● **Exercise instructions**: Every entry is to be written out word for word.

● **Recorded data**:
- - -

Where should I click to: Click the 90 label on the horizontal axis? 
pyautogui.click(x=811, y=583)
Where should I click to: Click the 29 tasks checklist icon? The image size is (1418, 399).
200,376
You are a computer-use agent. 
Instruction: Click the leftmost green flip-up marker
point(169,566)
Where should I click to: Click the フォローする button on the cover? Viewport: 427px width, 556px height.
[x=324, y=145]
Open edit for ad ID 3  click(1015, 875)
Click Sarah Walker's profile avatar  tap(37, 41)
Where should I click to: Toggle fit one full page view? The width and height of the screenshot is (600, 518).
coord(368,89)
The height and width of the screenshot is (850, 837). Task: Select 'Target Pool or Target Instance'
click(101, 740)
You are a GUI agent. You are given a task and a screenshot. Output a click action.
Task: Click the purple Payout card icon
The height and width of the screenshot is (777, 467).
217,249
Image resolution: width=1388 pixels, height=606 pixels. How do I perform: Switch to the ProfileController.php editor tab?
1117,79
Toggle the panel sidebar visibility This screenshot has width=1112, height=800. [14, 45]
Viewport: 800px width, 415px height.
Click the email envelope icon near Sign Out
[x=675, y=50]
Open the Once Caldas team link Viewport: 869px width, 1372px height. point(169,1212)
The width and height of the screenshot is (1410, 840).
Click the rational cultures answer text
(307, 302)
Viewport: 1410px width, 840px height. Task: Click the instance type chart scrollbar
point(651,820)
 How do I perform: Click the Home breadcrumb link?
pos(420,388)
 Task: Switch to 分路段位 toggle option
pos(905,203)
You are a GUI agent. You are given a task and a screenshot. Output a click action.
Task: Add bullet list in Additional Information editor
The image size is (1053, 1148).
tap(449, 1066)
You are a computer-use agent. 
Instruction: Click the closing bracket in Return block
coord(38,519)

- - -

● **Answer section**:
Where should I click to: Click the 90 label on the horizontal axis? 
pyautogui.click(x=811, y=583)
Where should I click to: Click the 29 tasks checklist icon? The image size is (1418, 399).
200,376
You are a computer-use agent. 
Instruction: Click the leftmost green flip-up marker
point(169,566)
Where should I click to: Click the フォローする button on the cover? Viewport: 427px width, 556px height.
[x=324, y=145]
Open edit for ad ID 3  click(1015, 875)
Click Sarah Walker's profile avatar  tap(37, 41)
Where should I click to: Toggle fit one full page view? The width and height of the screenshot is (600, 518).
coord(368,89)
The height and width of the screenshot is (850, 837). Task: Select 'Target Pool or Target Instance'
click(101, 740)
You are a GUI agent. You are given a task and a screenshot. Output a click action.
Task: Click the purple Payout card icon
The height and width of the screenshot is (777, 467).
217,249
Image resolution: width=1388 pixels, height=606 pixels. How do I perform: Switch to the ProfileController.php editor tab?
1117,79
Toggle the panel sidebar visibility This screenshot has width=1112, height=800. [14, 45]
Viewport: 800px width, 415px height.
Click the email envelope icon near Sign Out
[x=675, y=50]
Open the Once Caldas team link Viewport: 869px width, 1372px height. point(169,1212)
The width and height of the screenshot is (1410, 840).
Click the rational cultures answer text
(307, 302)
Viewport: 1410px width, 840px height. Task: Click the instance type chart scrollbar
point(651,820)
 How do I perform: Click the Home breadcrumb link?
pos(420,388)
 Task: Switch to 分路段位 toggle option
pos(905,203)
You are a GUI agent. You are given a task and a screenshot. Output a click action.
Task: Add bullet list in Additional Information editor
The image size is (1053, 1148).
tap(449, 1066)
You are a computer-use agent. 
Instruction: Click the closing bracket in Return block
coord(38,519)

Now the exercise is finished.